Vancouver, B.C., March 2nd, 2012Ultra Lithium (TSX-V: ULI) (“the Company” or “Ultra”) is pleased to announce that it has entered into a non-binding letter of intent (“LOI”) with Beijing Explo-Tech Engineering Co. Ltd. (BETEC) to form a strategic alliance for the exploration of its highly prospective Serbian exploration licenses (the “Property”).

This strategic alliance will allow Ultra to move its Property forward expeditiously, both from a financial and geological perspective. This partnership will ensure the rapid advancement of our exploration program with minimal dilution to the Company.

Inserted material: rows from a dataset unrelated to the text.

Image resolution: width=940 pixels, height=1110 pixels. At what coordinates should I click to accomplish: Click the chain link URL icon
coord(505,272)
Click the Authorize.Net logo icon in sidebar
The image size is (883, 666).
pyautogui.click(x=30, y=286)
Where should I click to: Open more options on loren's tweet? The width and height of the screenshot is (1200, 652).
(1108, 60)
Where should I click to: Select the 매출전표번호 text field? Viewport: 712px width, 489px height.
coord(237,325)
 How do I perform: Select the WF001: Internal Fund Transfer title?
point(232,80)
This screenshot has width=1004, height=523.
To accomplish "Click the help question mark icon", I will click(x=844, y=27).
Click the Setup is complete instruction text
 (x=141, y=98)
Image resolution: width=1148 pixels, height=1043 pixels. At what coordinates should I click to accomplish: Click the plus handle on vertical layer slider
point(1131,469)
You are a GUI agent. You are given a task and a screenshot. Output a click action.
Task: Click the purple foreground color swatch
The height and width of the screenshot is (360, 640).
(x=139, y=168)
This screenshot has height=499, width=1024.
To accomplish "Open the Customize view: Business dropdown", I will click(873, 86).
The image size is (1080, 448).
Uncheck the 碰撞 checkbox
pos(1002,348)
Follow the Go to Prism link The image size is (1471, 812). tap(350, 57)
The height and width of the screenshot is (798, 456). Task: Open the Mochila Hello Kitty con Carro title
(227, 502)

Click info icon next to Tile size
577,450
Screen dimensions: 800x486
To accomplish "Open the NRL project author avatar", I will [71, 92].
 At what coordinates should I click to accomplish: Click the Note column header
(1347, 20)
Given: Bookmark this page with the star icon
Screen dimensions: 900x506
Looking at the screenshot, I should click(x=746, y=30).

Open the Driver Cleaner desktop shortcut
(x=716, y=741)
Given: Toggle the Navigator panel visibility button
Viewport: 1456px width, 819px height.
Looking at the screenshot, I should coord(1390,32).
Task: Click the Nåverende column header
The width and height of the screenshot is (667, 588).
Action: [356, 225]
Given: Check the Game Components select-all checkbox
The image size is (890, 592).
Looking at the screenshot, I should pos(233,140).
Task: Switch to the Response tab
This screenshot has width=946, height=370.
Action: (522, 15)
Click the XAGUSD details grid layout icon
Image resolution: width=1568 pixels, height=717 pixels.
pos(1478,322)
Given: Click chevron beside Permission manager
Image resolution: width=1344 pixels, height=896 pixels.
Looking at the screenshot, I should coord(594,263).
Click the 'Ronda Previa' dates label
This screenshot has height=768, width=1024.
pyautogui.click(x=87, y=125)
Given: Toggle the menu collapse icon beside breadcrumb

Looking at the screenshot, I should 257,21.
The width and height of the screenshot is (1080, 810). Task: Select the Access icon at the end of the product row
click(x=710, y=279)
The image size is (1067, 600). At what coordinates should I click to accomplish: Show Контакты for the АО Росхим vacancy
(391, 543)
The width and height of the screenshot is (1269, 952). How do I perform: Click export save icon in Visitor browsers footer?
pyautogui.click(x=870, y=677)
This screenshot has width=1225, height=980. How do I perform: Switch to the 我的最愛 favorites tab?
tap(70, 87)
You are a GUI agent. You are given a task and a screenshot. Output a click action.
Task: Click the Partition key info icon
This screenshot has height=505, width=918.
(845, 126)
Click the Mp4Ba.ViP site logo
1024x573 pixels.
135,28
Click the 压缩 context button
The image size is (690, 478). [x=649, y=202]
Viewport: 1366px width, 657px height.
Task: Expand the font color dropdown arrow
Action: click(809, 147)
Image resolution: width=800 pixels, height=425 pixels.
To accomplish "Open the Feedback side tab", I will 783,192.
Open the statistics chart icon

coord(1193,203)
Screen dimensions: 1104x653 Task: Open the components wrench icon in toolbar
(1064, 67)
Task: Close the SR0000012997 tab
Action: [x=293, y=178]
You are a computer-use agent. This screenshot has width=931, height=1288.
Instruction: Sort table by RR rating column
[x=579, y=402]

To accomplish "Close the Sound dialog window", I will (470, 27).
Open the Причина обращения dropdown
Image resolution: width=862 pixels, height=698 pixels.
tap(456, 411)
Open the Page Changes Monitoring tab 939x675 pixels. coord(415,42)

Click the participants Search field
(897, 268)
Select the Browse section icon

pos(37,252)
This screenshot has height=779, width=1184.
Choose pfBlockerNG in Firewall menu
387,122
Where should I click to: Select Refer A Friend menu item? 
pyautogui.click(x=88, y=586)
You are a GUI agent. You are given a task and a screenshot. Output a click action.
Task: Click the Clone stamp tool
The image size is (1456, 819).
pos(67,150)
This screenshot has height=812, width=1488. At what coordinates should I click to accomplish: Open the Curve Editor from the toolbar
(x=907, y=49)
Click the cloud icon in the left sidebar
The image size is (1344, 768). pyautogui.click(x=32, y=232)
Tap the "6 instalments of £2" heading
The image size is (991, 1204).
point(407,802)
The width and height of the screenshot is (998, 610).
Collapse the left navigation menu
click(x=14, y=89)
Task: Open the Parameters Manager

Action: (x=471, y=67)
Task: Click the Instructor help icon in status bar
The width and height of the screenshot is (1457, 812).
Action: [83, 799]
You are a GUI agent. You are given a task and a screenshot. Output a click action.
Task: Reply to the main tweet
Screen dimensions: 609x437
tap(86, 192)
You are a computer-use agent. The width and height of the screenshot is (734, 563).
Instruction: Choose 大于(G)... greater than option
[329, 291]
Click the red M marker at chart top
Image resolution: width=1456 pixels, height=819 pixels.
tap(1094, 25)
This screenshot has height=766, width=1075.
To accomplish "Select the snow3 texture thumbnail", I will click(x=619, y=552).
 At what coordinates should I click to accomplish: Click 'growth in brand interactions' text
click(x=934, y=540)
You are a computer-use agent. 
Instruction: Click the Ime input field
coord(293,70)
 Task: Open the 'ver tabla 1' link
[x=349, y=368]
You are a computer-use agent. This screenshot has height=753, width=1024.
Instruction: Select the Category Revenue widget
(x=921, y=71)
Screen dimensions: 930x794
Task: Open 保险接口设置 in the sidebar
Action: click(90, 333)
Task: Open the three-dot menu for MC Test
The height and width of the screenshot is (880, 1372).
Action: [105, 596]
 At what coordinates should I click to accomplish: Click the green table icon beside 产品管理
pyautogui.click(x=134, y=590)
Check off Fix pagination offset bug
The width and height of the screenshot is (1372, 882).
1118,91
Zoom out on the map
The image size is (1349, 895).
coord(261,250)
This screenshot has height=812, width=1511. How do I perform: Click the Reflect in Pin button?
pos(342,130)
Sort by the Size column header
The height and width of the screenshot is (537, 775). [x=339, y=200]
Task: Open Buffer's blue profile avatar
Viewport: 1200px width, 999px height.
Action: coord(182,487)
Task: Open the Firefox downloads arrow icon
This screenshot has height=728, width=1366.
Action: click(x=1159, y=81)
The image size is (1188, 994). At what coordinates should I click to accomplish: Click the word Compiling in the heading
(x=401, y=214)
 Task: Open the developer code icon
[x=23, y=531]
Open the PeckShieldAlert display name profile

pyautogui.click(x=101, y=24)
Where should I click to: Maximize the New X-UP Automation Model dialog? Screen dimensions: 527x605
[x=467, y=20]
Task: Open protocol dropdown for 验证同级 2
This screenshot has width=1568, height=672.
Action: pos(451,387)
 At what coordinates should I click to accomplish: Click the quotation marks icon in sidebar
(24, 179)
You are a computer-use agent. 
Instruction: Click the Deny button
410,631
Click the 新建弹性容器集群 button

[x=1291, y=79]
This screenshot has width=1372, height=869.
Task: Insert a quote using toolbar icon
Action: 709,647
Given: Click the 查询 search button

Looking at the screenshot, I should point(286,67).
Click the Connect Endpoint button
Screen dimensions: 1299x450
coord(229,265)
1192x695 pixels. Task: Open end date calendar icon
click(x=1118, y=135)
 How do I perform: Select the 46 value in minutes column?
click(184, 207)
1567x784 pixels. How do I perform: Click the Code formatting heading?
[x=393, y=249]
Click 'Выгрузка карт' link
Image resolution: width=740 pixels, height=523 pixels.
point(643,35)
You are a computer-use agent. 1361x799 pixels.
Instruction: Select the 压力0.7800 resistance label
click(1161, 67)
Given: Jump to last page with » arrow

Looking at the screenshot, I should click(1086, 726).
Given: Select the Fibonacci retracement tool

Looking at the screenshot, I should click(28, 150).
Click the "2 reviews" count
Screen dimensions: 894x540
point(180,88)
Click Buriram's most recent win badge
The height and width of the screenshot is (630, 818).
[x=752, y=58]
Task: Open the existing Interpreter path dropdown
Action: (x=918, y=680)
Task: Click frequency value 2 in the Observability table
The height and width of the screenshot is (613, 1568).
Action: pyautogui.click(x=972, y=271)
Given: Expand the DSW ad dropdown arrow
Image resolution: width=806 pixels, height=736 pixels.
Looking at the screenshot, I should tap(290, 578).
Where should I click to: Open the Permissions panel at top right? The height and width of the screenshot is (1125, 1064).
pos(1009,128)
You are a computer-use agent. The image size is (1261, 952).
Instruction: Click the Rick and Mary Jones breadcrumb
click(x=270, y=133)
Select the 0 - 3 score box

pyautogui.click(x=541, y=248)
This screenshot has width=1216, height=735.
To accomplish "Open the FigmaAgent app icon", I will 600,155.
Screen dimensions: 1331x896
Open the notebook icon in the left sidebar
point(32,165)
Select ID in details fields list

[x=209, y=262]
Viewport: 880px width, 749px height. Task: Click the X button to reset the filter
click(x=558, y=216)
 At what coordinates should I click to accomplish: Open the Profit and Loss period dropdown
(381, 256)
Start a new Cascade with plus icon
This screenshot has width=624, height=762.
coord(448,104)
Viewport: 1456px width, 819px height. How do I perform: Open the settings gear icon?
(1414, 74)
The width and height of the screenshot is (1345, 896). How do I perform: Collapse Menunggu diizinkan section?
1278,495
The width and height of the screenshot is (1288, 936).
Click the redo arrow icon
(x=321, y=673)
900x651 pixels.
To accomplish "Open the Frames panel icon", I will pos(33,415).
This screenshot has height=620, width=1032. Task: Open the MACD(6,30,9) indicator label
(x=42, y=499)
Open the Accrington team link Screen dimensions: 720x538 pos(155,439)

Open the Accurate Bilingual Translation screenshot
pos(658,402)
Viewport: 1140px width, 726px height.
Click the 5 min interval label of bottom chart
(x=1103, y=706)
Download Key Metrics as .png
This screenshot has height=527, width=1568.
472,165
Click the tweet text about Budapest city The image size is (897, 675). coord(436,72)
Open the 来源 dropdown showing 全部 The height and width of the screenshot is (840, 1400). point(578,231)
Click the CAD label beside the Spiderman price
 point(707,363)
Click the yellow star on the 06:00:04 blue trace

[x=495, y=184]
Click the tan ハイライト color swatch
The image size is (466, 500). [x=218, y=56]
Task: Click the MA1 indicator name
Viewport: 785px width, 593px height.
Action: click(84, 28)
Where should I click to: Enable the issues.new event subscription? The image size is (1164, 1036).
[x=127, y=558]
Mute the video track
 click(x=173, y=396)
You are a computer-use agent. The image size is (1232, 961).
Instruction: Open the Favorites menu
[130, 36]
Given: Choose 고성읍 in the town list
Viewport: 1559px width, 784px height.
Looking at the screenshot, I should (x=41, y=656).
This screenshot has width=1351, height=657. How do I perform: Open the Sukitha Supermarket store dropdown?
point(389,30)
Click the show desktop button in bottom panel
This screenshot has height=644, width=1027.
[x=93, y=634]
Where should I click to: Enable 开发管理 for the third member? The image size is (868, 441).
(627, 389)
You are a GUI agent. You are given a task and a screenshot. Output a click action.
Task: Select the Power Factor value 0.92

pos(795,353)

Ultra’s Chief Executive Officer, Marc Morin, commented, "We believe this $4.25 million investment highlights the unrecognized value of the Company's lithium/boron assets and accomplishes several objectives for the benefit of Ultra and its stakeholders. We look forward to working with BETEC."

Highlights of the LOI:

  • BETEC will invest CAD$750,000 through the purchase of units of securities of Ultra at $0.10 per unit.  Each unit will consist of one (1) common share of Ultra and one-half of one (1/2) common share purchase warrant, with each whole warrant entitling BETEC to acquire one (1) additional common share of Ultra at $0.15 per share for period of two (2) years.
  • BETEC undertakes and commits to fund up to CAD$3,500,000 of approved expenditures. Such expenditures will be incurred within a period of three (3) years.
  • BETEC will earn a five (5%) per cent equity interest in Ultra Balkans d.o.o., Ultra’s wholly-owned Serbian subsidiary, for each CAD$500,000 of approved expenditures incurred and up to a 35% equity interest once the entire CAD$3,500,000 of qualified expenditures has been incurred.

About Ultra Lithium:

Ultra Lithium Inc. is a junior explorer listed on the TSX Venture Exchange under the symbol ULI. The Company is committed to the aggressive pursuit of properties with high returns-on-investment and maximizing the value of assets through a disciplined process of assessment and responsible acquisitions. Currently, the Company holds exploration licenses in Ontario, Canada, Nevada, U.S.A and Serbia.

Property Highlights:

  • 643 sq. km. of lithium/boron mineral exploration licenses in the Republic of Serbia.
  • All 7 exploration concessions are within well-defined sedimentary basins.
  • Standard exploration technique to define drill targets, “Magneto-Tellurics” and Gravity.
  • Proximity to infrastructure (rail/road/sea), (electricity), and (labour force).
  • Ultra has 100% ownership of its’ exploration licenses.
  • The same geological belt as Rio Tinto’s Jadar deposit. Rio Tinto is completing a $27 million pre-feasibility study. They are projecting production for 2016.
  • Rio Tinto’s Jadar deposit could produce up to 20% of the current worldwide annual lithium demand.
  • Off the shelf technology can process Jadarite ore (soda ash / sulfuric acid).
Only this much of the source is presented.